September 16th, 1963
Rencontres internationales de Genève

Un dialogue dans la décolonisation est-il possible? C'est la question à laquelle tente de répondre Stéphane Hessel, écrivain, militant politique de gauche et diplomate français, lors d'une conférence donnée à l'occasion des Rencontres internationales de Genève organisées en 1963. Cette conférence a été diffusée le 16 septembre 1963 sur le premier programme radio de la RTS.

Sur le thème "Dialogue ou violence ? : Nouvelles bases d'une solidarité", la conférence de Stéphane Hessel pose une question essentielle, à savoir la violence des processus de colonisation et de décolonisation, perçus comme des traumatismes de l'histoire, peut-elle engendrer un dialogue sincère avec l'Occident? Une solidarité dans la décolonisation est-elle possible?
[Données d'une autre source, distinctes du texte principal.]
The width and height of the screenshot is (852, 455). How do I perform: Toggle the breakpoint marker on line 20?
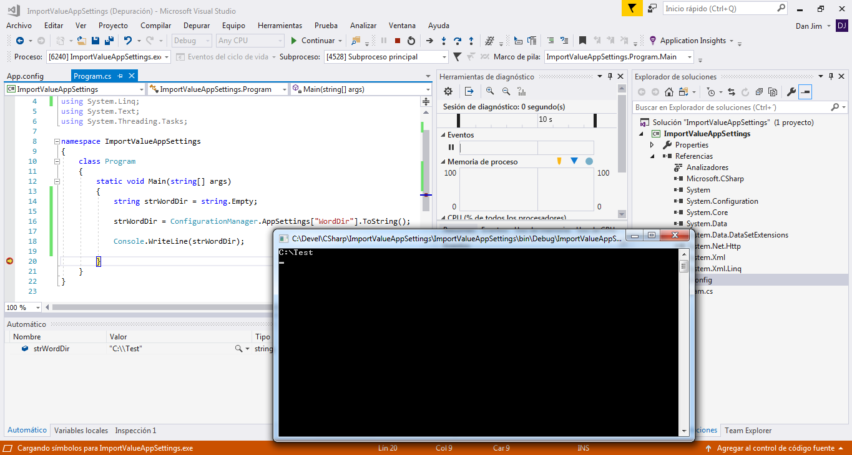[9, 261]
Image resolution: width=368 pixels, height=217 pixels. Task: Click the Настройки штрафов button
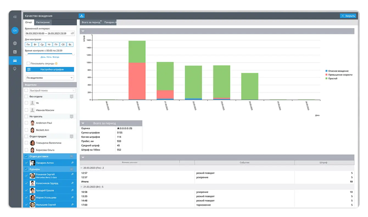50,69
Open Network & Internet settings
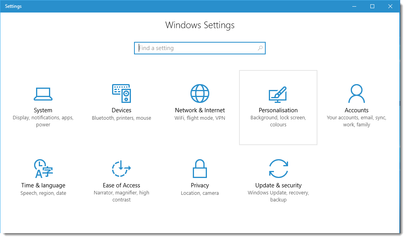Viewport: 406px width, 239px height. pos(200,102)
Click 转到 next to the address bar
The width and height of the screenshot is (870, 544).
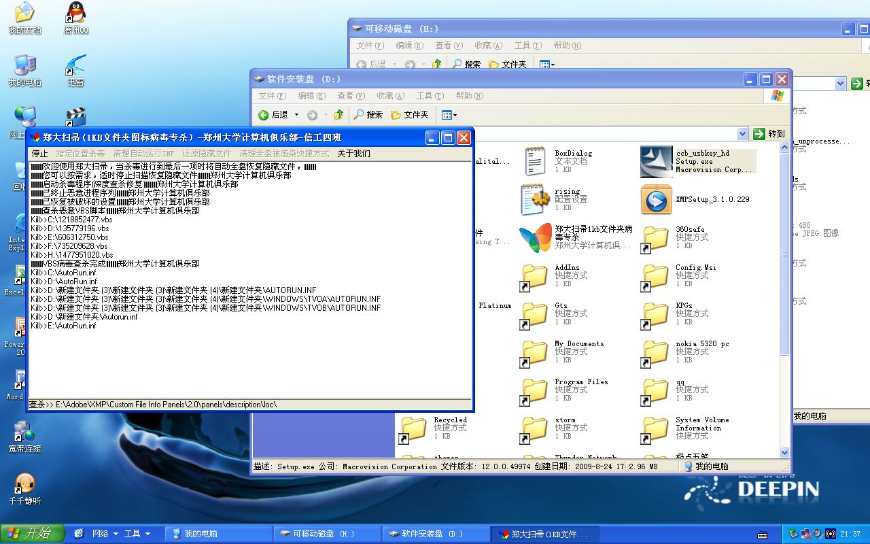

Stéphane Hessel était sans doute bien armé pour tenter d'apporter une réponse à cette épineuse question. Né en 1917 et mort en 2013, Stéphane Hessel a vécu et observé les grands bouleversements qui ont marqué le XXe siècle. Témoin de la violence inouïe qui a déchiré l'Europe lors de la Seconde Guerre mondiale, qui l'amène sur la voie de la résistance puis plus tard du militantisme, Stéphane Hessel s'oriente, après la guerre, vers une carrière diplomatique. Il s'engage alors activement dans la politique de développement de la France en Afrique noire entre les années 1950 et les années 1990. En 1957, il est nommé directeur de la Coopération technique au ministère des Affaires étrangères et en 1969, il prendra le poste de directeur des Nations Unies et des organisations internationales au ministère des Affaires étrangères.
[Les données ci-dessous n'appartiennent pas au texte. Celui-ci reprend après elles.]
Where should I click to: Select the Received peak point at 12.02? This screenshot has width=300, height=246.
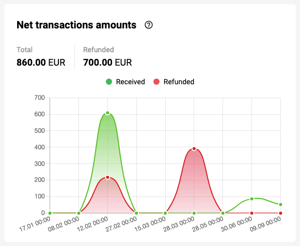coord(107,113)
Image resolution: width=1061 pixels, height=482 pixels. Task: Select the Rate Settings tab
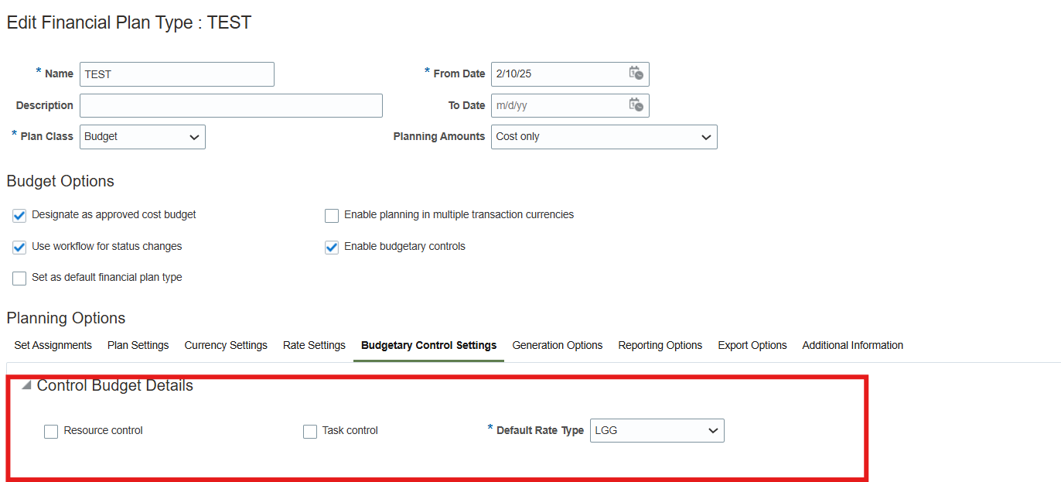tap(314, 345)
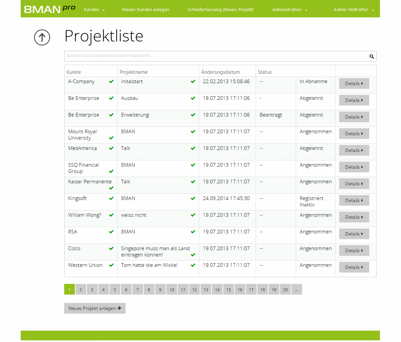
Task: Select Neuen Kunden anlegen from the menu bar
Action: point(146,9)
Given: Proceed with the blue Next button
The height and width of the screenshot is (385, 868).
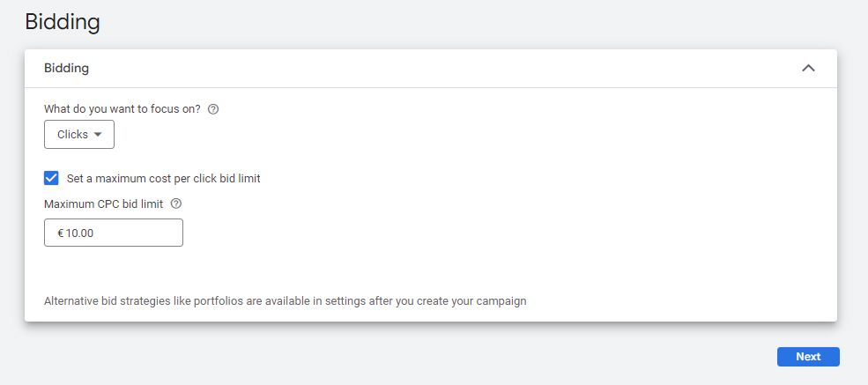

La nouvelle solidarité, c'est d'abord un rêve

Partant du constat que l'action de la coopération et du développement est encore largement "engluée dans toutes les formes anciennes de la mauvaise foi", c'est-à-dire où "la générosité de l'imagination" s'accompagne le plus souvent "d'une confortable inertie dans l'action", Stéphane Hessel, réfléchit alors à la possibilité de construire une solidarité nouvelle, sociale, dans le contexte des décolonisations. Cette nouvelle solidarité, il en parle d'abord comme d'un rêve, "qui anime ma génération en Occident et qui anime davantage les générations plus jeunes". Ce rêve c'est de voir les pays nouvellement émancipés atteindre un niveau d'épanouissement et de développement, dans une liberté et une égalité équivalentes à l'expérience européenne. Ce rêve fait écho aux aspirations de la gauche française de l'époque - en particulier au sein du Parti socialiste unifié dont Hessel fait partie - pour une réforme profonde de la structure des Etats européens, pour davantage de solidarité à l'intérieur de la communauté nationale et pour l'émancipation des classes défavorisées.
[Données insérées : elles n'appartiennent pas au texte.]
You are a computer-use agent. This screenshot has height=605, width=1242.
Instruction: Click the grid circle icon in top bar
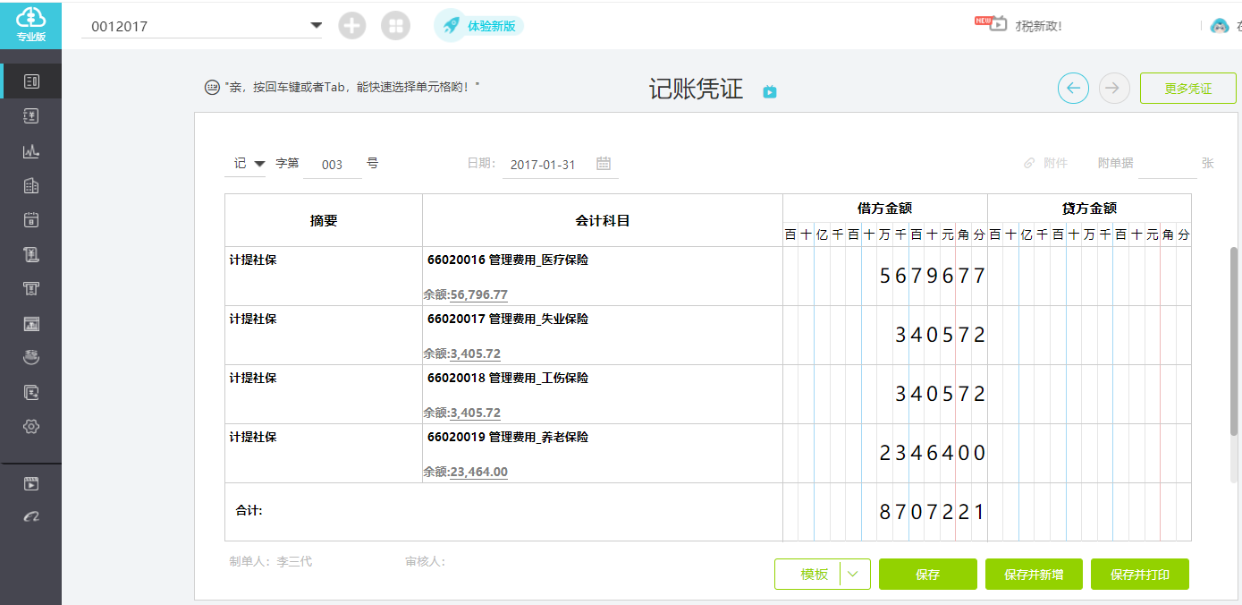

Alors Hessel nous explique que l'expérience des pays décolonisés ne ressemble en rien à ce rêve, une constation qui s'accompagne d'un profond scepticisme. Deux possibilités s'offrent à nous : aller à la racine des sentiments pour éliminer les traumatismes de l'histoire comme nous inviterait à le faire un Henri Bergson, ou, et c'est la voie que nous invite à prendre Stéphane Hessel, trouver les bases qui nous rassemblent pour favoriser le dialogue. Poète, élève de Sartre, Stéphane Hessel se range du côté d'une philosophie de l'engagement. Militant il a été, militant il restera.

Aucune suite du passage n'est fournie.